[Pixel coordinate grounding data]
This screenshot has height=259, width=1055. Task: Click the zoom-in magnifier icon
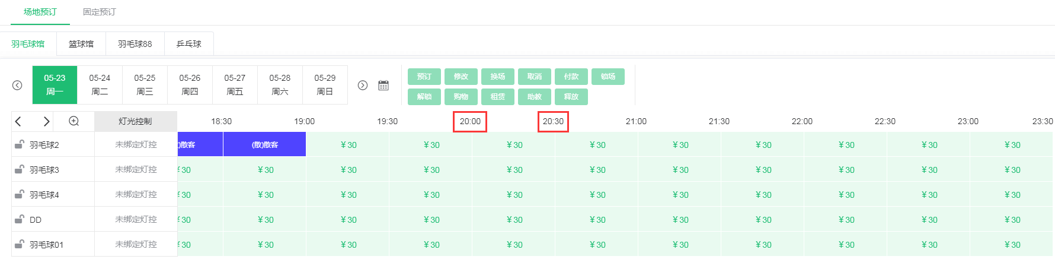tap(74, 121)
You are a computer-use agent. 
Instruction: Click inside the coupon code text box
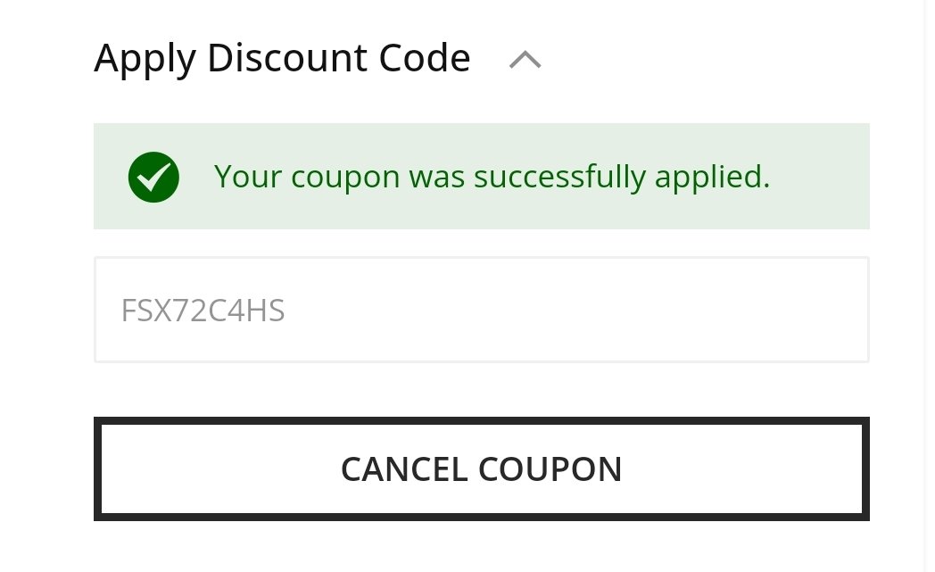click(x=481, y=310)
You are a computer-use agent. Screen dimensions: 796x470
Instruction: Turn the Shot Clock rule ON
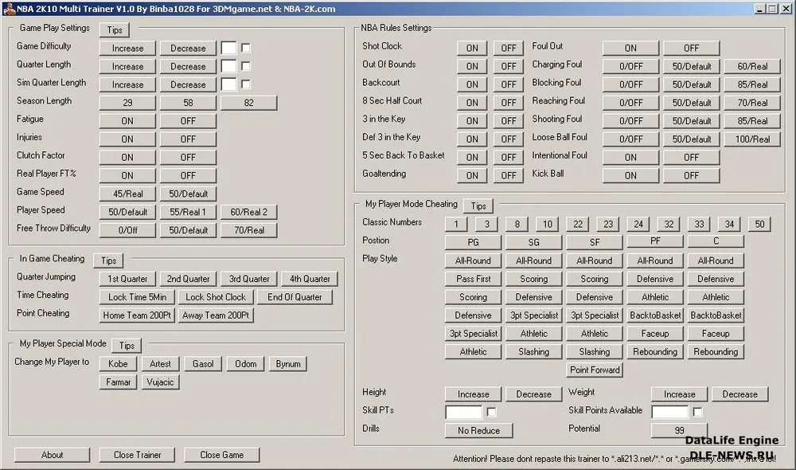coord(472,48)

__DIRECTIONS FOR THIS TASK__:
Only the number is needed here: how many lines in the data contain "agent"?

__TASK RESULT__:
2